Exercise prompt ::
Go to the line containing "Instruction: Click the" below; retype it and all following lines exactly, and leave out the pictures.

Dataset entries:
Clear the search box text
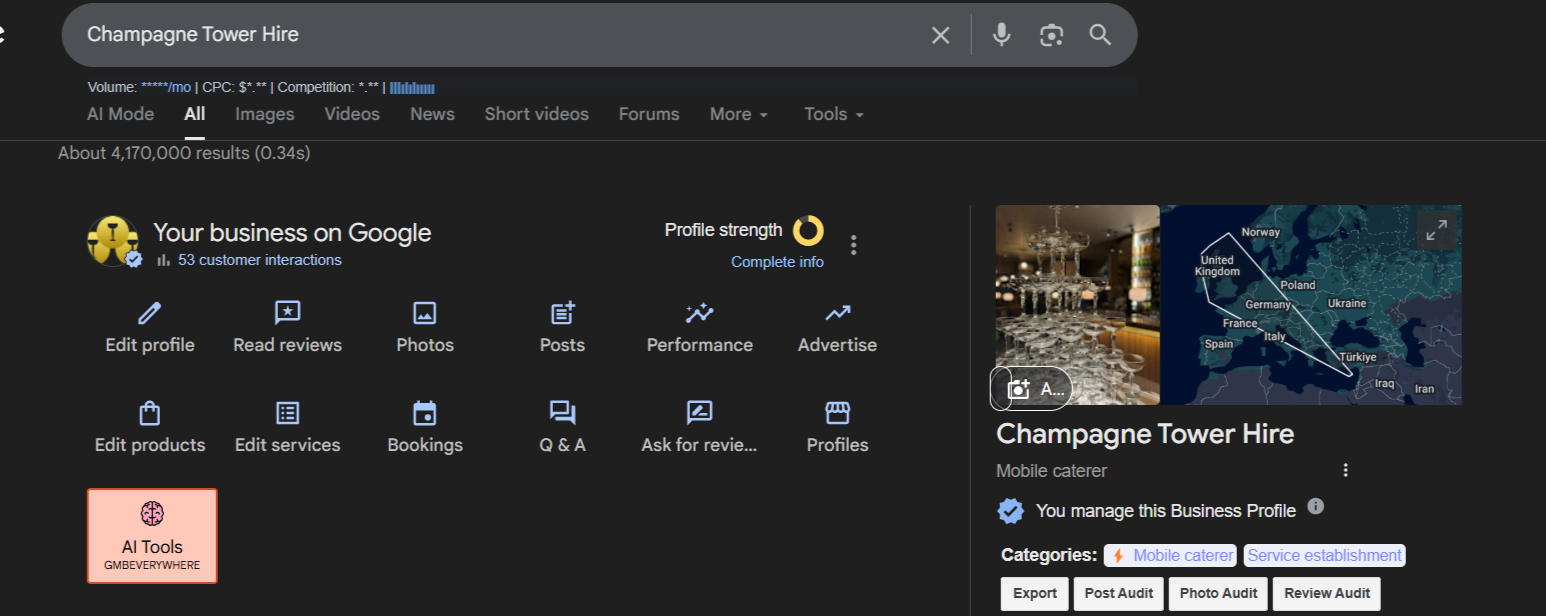The width and height of the screenshot is (1546, 616). 940,35
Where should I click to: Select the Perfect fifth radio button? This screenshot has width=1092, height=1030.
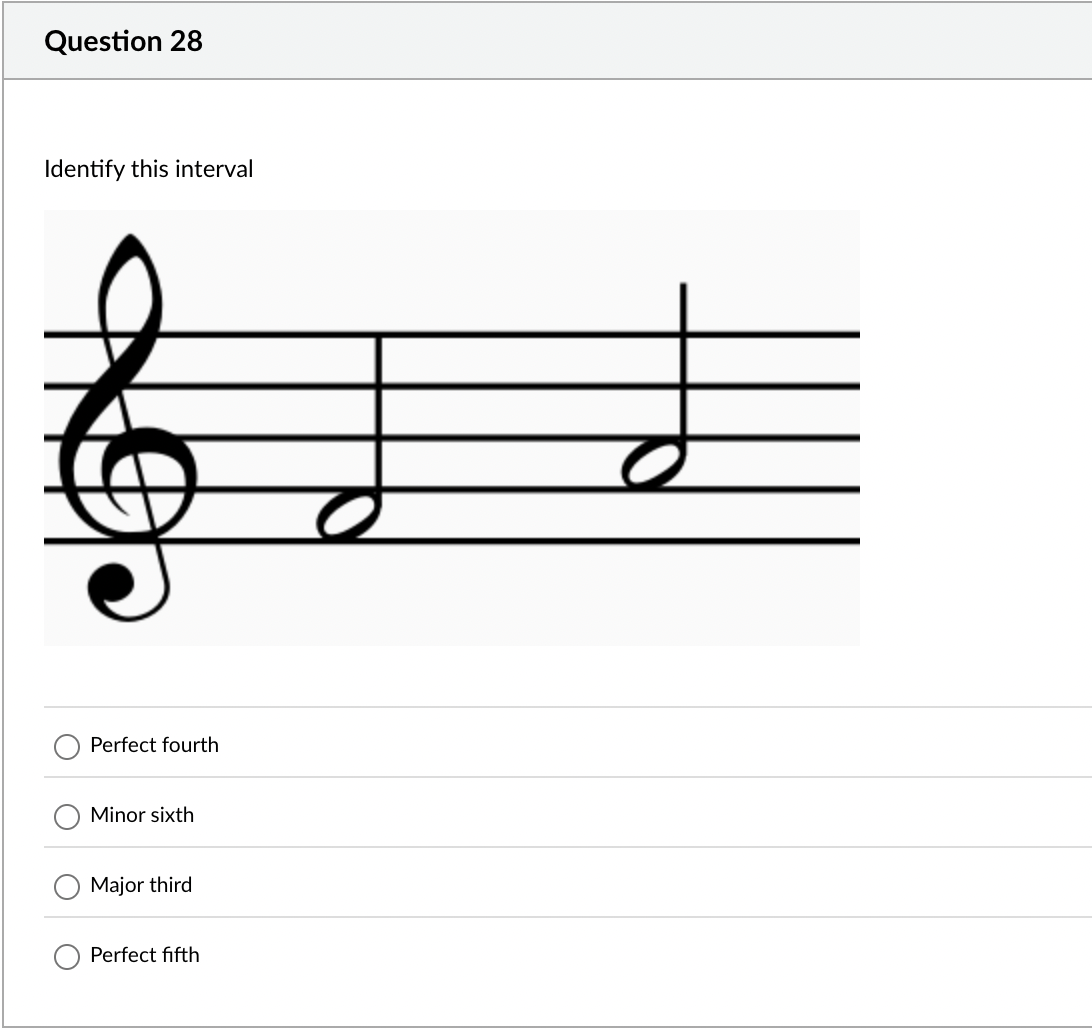click(66, 955)
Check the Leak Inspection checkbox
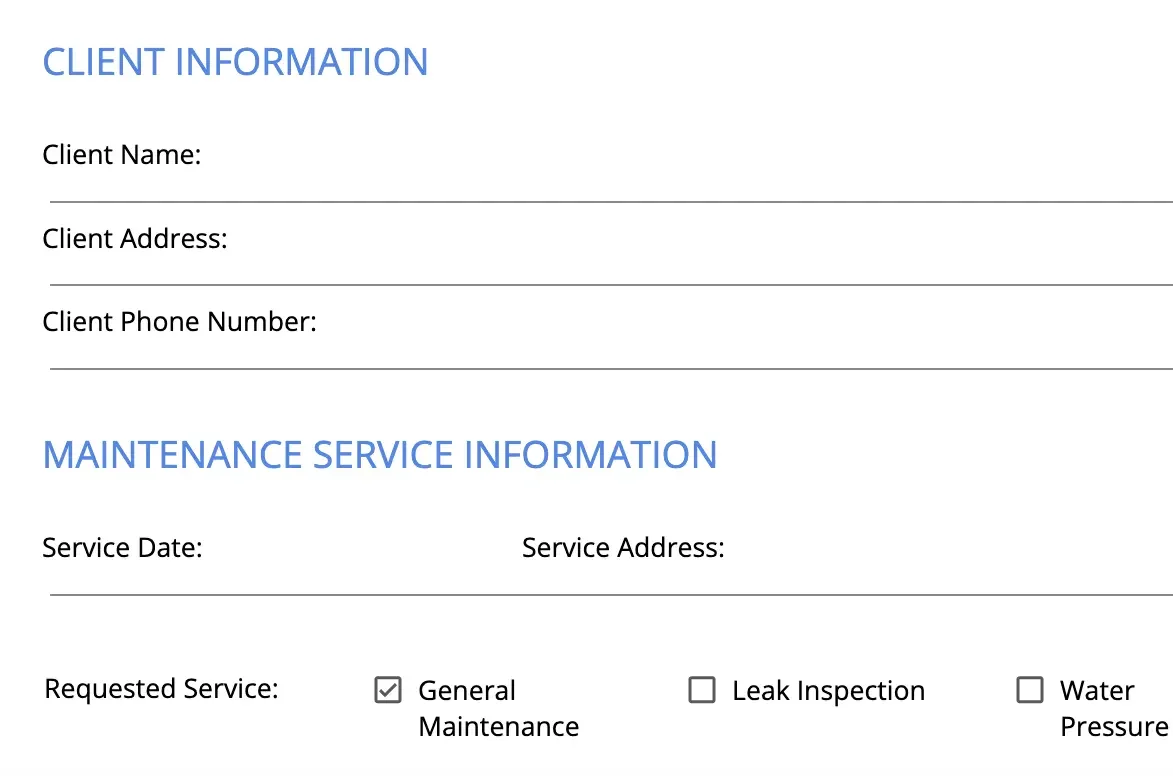This screenshot has height=776, width=1173. 702,690
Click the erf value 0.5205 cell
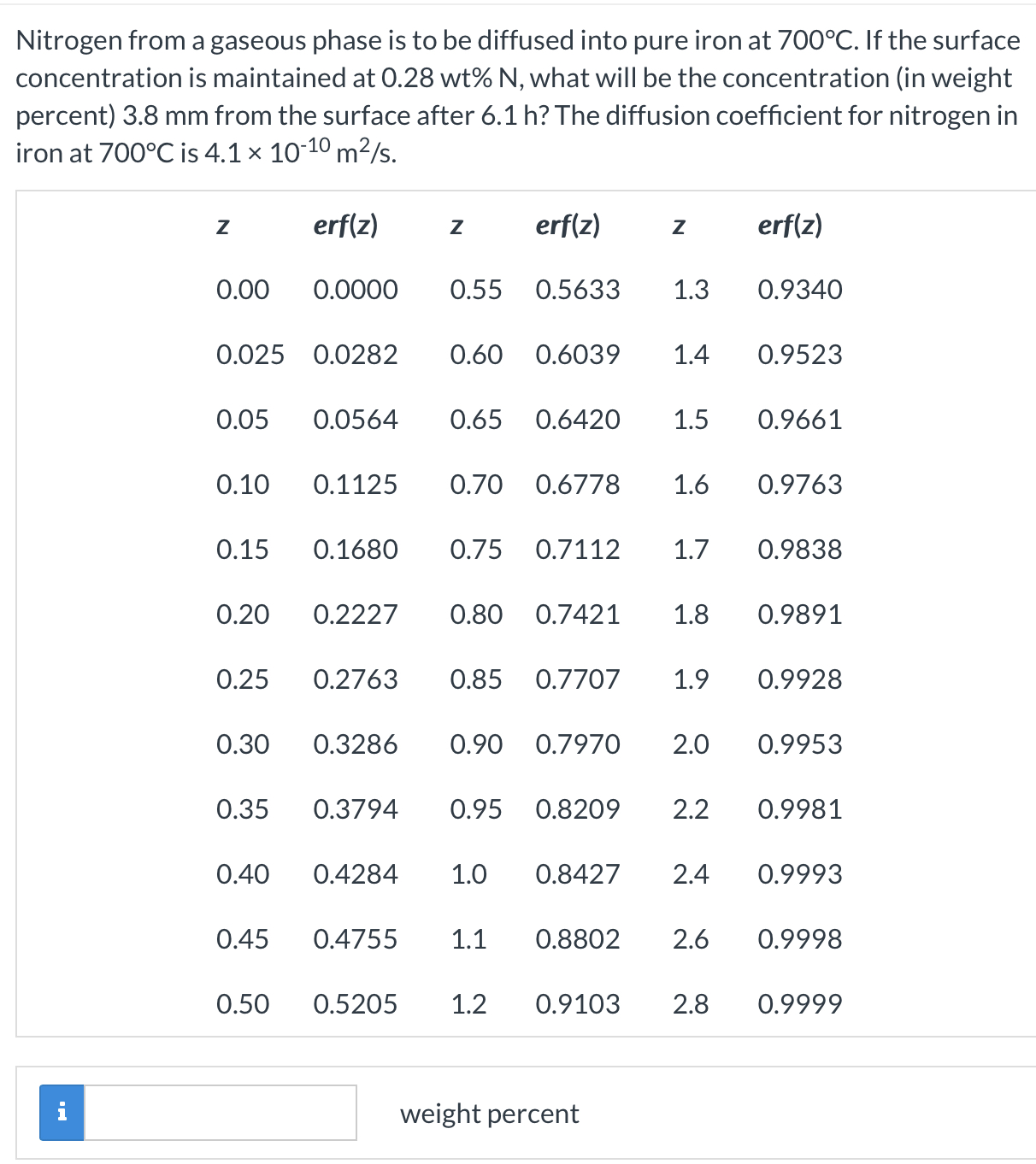The image size is (1036, 1164). point(356,1004)
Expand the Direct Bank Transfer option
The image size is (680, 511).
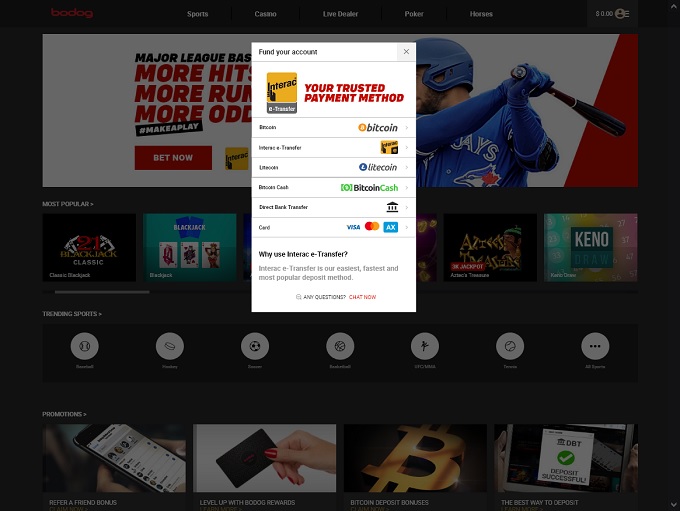point(333,207)
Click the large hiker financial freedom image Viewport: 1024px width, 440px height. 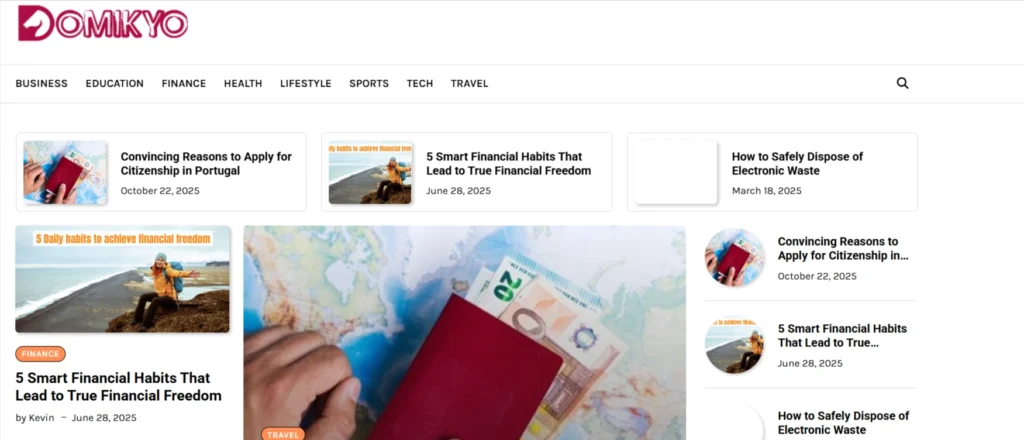click(x=122, y=279)
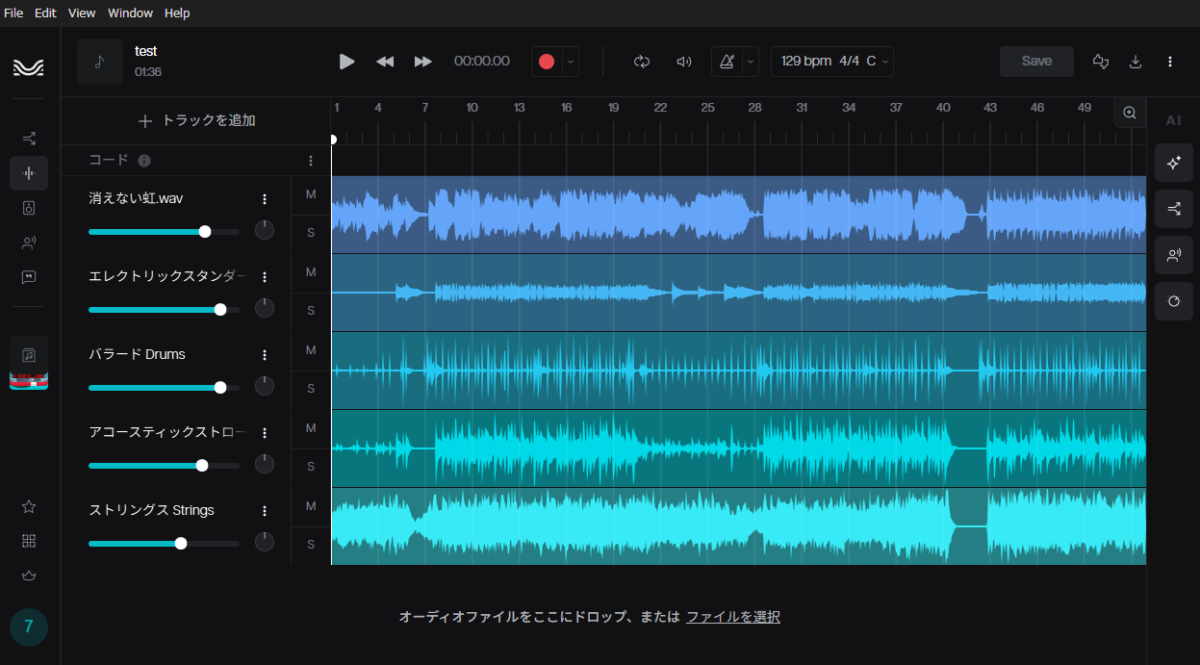Screen dimensions: 1200x665
Task: Click the トラックを追加 button
Action: pyautogui.click(x=197, y=121)
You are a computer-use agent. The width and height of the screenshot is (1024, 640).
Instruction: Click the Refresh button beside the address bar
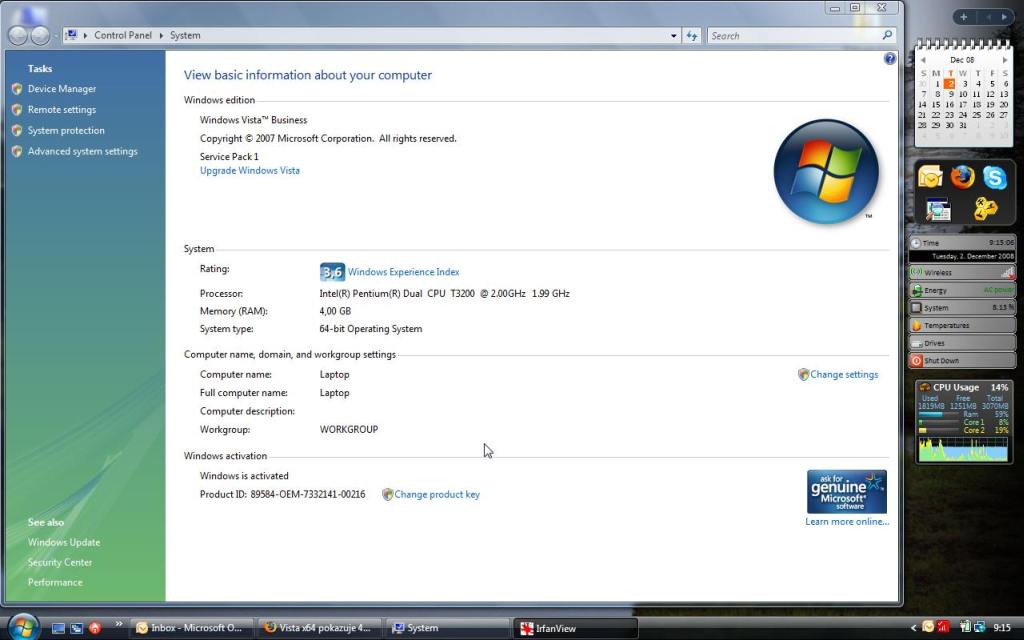(692, 35)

Your solution ::
Instruction: Click the Refresh button beside the address bar
(692, 35)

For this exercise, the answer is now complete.